REQUEST - Turn the records below into a JSON list of strings, with one string for each line and any blank lines omitted.

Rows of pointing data
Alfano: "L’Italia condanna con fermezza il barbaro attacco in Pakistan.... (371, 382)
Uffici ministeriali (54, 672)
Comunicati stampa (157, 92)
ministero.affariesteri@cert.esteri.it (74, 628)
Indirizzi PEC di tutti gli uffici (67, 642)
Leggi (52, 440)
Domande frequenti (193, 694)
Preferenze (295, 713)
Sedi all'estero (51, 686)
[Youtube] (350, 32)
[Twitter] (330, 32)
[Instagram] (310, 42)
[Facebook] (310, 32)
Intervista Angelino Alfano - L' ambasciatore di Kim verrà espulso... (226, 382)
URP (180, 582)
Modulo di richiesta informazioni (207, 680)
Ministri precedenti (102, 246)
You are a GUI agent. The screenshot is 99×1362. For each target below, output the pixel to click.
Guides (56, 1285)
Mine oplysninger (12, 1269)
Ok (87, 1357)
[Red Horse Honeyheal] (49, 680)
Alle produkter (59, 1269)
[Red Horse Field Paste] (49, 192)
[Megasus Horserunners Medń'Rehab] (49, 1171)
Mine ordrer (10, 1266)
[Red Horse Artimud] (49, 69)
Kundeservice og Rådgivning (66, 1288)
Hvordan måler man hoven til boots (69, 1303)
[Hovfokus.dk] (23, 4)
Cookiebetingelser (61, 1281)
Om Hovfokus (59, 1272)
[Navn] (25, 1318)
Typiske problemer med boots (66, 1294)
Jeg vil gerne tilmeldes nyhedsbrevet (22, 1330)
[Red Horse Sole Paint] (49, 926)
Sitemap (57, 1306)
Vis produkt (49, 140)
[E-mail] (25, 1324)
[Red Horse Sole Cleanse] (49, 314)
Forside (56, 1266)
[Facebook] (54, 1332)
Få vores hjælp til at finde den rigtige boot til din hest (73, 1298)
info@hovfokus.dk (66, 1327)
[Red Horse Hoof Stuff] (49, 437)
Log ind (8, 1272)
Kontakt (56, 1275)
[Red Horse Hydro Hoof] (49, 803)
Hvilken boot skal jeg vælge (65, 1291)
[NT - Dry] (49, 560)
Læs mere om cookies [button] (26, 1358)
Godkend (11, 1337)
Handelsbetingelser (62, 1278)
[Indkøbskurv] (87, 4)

COMPLETE ANSWER -
[
  "Alfano: \"L’Italia condanna con fermezza il barbaro attacco in Pakistan.... (371, 382)",
  "Uffici ministeriali (54, 672)",
  "Comunicati stampa (157, 92)",
  "ministero.affariesteri@cert.esteri.it (74, 628)",
  "Indirizzi PEC di tutti gli uffici (67, 642)",
  "Leggi (52, 440)",
  "Domande frequenti (193, 694)",
  "Preferenze (295, 713)",
  "Sedi all'estero (51, 686)",
  "[Youtube] (350, 32)",
  "[Twitter] (330, 32)",
  "[Instagram] (310, 42)",
  "[Facebook] (310, 32)",
  "Intervista Angelino Alfano - L' ambasciatore di Kim verrà espulso... (226, 382)",
  "URP (180, 582)",
  "Modulo di richiesta informazioni (207, 680)",
  "Ministri precedenti (102, 246)",
  "You are a GUI agent. The screenshot is 99×1362. For each target below, output the pixel to click.",
  "Guides (56, 1285)",
  "Mine oplysninger (12, 1269)",
  "Ok (87, 1357)",
  "[Red Horse Honeyheal] (49, 680)",
  "Alle produkter (59, 1269)",
  "[Red Horse Field Paste] (49, 192)",
  "[Megasus Horserunners Medń'Rehab] (49, 1171)",
  "Mine ordrer (10, 1266)",
  "[Red Horse Artimud] (49, 69)",
  "Kundeservice og Rådgivning (66, 1288)",
  "Hvordan måler man hoven til boots (69, 1303)",
  "[Hovfokus.dk] (23, 4)",
  "Cookiebetingelser (61, 1281)",
  "Om Hovfokus (59, 1272)",
  "[Navn] (25, 1318)",
  "Typiske problemer med boots (66, 1294)",
  "Jeg vil gerne tilmeldes nyhedsbrevet (22, 1330)",
  "[Red Horse Sole Paint] (49, 926)",
  "Sitemap (57, 1306)",
  "Vis produkt (49, 140)",
  "[E-mail] (25, 1324)",
  "[Red Horse Sole Cleanse] (49, 314)",
  "Forside (56, 1266)",
  "[Facebook] (54, 1332)",
  "Få vores hjælp til at finde den rigtige boot til din hest (73, 1298)",
  "info@hovfokus.dk (66, 1327)",
  "[Red Horse Hoof Stuff] (49, 437)",
  "Log ind (8, 1272)",
  "Kontakt (56, 1275)",
  "[Red Horse Hydro Hoof] (49, 803)",
  "Hvilken boot skal jeg vælge (65, 1291)",
  "[NT - Dry] (49, 560)",
  "Læs mere om cookies [button] (26, 1358)",
  "Godkend (11, 1337)",
  "Handelsbetingelser (62, 1278)",
  "[Indkøbskurv] (87, 4)"
]